Dynamic screening of an ion in a degenerate electron gas within the second-order Born approximation

TL;DR

This paper derives a second-order Born approximation for the dynamic Friedel sum rule in a degenerate electron gas, providing improved screening parameters for ions at various velocities, especially at moderate and low speeds.

Contribution

It introduces a second-order Born approximation for dynamic screening, accounting for ion atomic number, and compares it with exact results, showing improved accuracy over first-order methods.

Findings

B2 approximation closely matches exact screening at moderate and low velocities.

B1 approximation deviates significantly at lower velocities.

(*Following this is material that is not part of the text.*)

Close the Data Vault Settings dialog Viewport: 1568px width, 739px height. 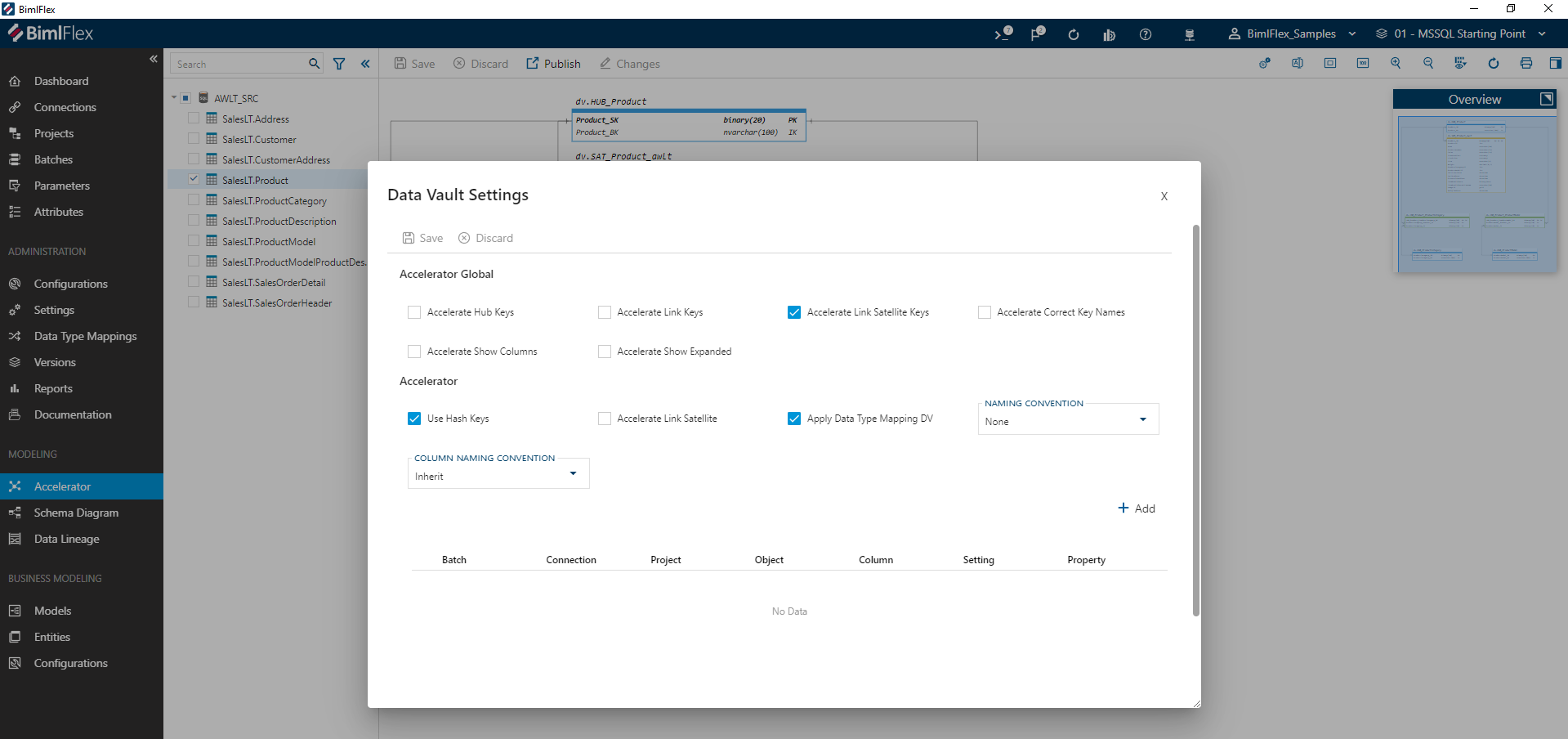tap(1164, 196)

Padé approximant further improves the perturbative results across all velocities.

Abstract

The dynamic Friedel sum rule (FSR) is derived within the second-order Born (B2) approximation for an ion that moves in a fully degenerate electron gas and for an arbitrary spherically-symmetric electron-ion interaction potential. This results in an implicit equation for the dynamic B2 screening parameter which depends on the ion atomic number $Z_{1}$ unlike the first-order Born (B1) dynamic screening parameter reported earlier by some authors. Furthermore, for typical metallic densities our analytical results for the Yukawa and hydrogenic potentials are compared, for both positive and negative ions, to the exact screening parameters calculated self-consistently by imposing the exact dynamic FSR requirement to the scattering phase shifts. The B1 and B2 screening parameters agree excellently with the exact values at large velocities, while at moderate and low velocities the B1 approximation deviates from the exact solution whereas the B2 approximation still remains close to it. In addition, a Pad\'{e} approximant to the Born series yields a further improvement of the perturbative approach, showing an excellent agreement on the whole velocity range in the case of antiprotons.